» **Exercise directions**
Can you output the records below exactly as they are written?

» **Saved entries**
------
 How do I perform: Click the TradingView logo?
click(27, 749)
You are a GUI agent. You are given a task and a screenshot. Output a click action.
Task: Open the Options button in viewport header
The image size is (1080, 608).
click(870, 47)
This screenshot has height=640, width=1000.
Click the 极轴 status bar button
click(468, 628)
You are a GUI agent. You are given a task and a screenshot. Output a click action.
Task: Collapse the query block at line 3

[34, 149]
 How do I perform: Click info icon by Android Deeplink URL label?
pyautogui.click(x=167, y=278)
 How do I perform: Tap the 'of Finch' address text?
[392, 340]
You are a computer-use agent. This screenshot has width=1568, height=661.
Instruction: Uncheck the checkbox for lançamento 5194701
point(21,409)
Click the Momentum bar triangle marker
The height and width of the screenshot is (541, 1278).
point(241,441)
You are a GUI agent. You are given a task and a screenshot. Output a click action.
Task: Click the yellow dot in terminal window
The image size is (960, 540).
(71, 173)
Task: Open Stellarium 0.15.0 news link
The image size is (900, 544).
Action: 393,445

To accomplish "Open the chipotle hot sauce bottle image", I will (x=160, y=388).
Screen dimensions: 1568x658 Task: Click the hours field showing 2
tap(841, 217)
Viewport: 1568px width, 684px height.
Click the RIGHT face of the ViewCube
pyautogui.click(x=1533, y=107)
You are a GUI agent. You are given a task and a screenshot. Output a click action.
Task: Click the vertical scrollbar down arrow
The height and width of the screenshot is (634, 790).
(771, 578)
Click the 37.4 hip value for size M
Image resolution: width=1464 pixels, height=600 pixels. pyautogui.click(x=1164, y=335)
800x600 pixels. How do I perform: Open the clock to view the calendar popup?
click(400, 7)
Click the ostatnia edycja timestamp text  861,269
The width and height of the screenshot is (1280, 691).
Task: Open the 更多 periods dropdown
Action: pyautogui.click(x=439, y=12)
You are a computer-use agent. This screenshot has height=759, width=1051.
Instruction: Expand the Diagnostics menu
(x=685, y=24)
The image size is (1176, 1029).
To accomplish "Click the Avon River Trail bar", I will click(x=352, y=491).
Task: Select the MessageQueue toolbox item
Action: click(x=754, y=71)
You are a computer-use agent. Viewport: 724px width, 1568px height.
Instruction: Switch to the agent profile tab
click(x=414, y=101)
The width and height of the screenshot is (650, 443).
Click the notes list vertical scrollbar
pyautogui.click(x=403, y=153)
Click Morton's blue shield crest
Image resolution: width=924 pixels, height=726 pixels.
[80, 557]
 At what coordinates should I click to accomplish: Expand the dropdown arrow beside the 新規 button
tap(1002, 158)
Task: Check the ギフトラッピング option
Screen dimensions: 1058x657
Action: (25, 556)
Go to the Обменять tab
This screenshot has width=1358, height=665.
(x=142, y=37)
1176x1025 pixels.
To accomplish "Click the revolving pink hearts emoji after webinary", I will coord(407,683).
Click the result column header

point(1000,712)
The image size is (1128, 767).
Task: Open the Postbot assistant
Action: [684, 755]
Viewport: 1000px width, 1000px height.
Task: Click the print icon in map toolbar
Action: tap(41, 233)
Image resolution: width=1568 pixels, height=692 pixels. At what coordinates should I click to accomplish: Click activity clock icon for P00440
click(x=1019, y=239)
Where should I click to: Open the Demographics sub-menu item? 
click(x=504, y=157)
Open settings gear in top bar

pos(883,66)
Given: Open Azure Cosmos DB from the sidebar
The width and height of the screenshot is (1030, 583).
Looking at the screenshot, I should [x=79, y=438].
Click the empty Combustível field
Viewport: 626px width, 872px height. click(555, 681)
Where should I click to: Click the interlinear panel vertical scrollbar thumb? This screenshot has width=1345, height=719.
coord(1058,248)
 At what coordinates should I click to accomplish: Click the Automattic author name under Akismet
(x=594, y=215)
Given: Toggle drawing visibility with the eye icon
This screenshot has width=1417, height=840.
------
» **Response for this exercise**
 How do I perform: Click the TradingView logo?
click(27, 749)
You are a GUI agent. You are given a task and a screenshot. Output a click action.
Task: Open the Options button in viewport header
The image size is (1080, 608).
click(870, 47)
This screenshot has height=640, width=1000.
Click the 极轴 status bar button
click(468, 628)
You are a GUI agent. You are given a task and a screenshot. Output a click action.
Task: Collapse the query block at line 3

[34, 149]
 How do I perform: Click info icon by Android Deeplink URL label?
pyautogui.click(x=167, y=278)
 How do I perform: Tap the 'of Finch' address text?
[392, 340]
You are a computer-use agent. This screenshot has width=1568, height=661.
Instruction: Uncheck the checkbox for lançamento 5194701
point(21,409)
Click the Momentum bar triangle marker
The height and width of the screenshot is (541, 1278).
point(241,441)
You are a GUI agent. You are given a task and a screenshot. Output a click action.
Task: Click the yellow dot in terminal window
The image size is (960, 540).
(71, 173)
Task: Open Stellarium 0.15.0 news link
The image size is (900, 544).
Action: 393,445

To accomplish "Open the chipotle hot sauce bottle image", I will (x=160, y=388).
Screen dimensions: 1568x658 Task: Click the hours field showing 2
tap(841, 217)
Viewport: 1568px width, 684px height.
Click the RIGHT face of the ViewCube
pyautogui.click(x=1533, y=107)
You are a GUI agent. You are given a task and a screenshot. Output a click action.
Task: Click the vertical scrollbar down arrow
The height and width of the screenshot is (634, 790).
(771, 578)
Click the 37.4 hip value for size M
Image resolution: width=1464 pixels, height=600 pixels. pyautogui.click(x=1164, y=335)
800x600 pixels. How do I perform: Open the clock to view the calendar popup?
click(400, 7)
Click the ostatnia edycja timestamp text  861,269
The width and height of the screenshot is (1280, 691).
Task: Open the 更多 periods dropdown
Action: pyautogui.click(x=439, y=12)
You are a computer-use agent. This screenshot has height=759, width=1051.
Instruction: Expand the Diagnostics menu
(x=685, y=24)
The image size is (1176, 1029).
To accomplish "Click the Avon River Trail bar", I will click(x=352, y=491).
Task: Select the MessageQueue toolbox item
Action: click(x=754, y=71)
You are a computer-use agent. Viewport: 724px width, 1568px height.
Instruction: Switch to the agent profile tab
click(x=414, y=101)
The width and height of the screenshot is (650, 443).
Click the notes list vertical scrollbar
pyautogui.click(x=403, y=153)
Click Morton's blue shield crest
Image resolution: width=924 pixels, height=726 pixels.
[80, 557]
 At what coordinates should I click to accomplish: Expand the dropdown arrow beside the 新規 button
tap(1002, 158)
Task: Check the ギフトラッピング option
Screen dimensions: 1058x657
Action: (25, 556)
Go to the Обменять tab
This screenshot has width=1358, height=665.
(x=142, y=37)
1176x1025 pixels.
To accomplish "Click the revolving pink hearts emoji after webinary", I will coord(407,683).
Click the result column header

point(1000,712)
The image size is (1128, 767).
Task: Open the Postbot assistant
Action: [684, 755]
Viewport: 1000px width, 1000px height.
Task: Click the print icon in map toolbar
Action: tap(41, 233)
Image resolution: width=1568 pixels, height=692 pixels. At what coordinates should I click to accomplish: Click activity clock icon for P00440
click(x=1019, y=239)
Where should I click to: Open the Demographics sub-menu item? 
click(x=504, y=157)
Open settings gear in top bar

pos(883,66)
Given: Open Azure Cosmos DB from the sidebar
The width and height of the screenshot is (1030, 583).
Looking at the screenshot, I should [x=79, y=438].
Click the empty Combustível field
Viewport: 626px width, 872px height. click(555, 681)
Where should I click to: Click the interlinear panel vertical scrollbar thumb? This screenshot has width=1345, height=719.
coord(1058,248)
 At what coordinates should I click to accomplish: Click the Automattic author name under Akismet
(x=594, y=215)
Given: Toggle drawing visibility with the eye icon
This screenshot has width=1417, height=840.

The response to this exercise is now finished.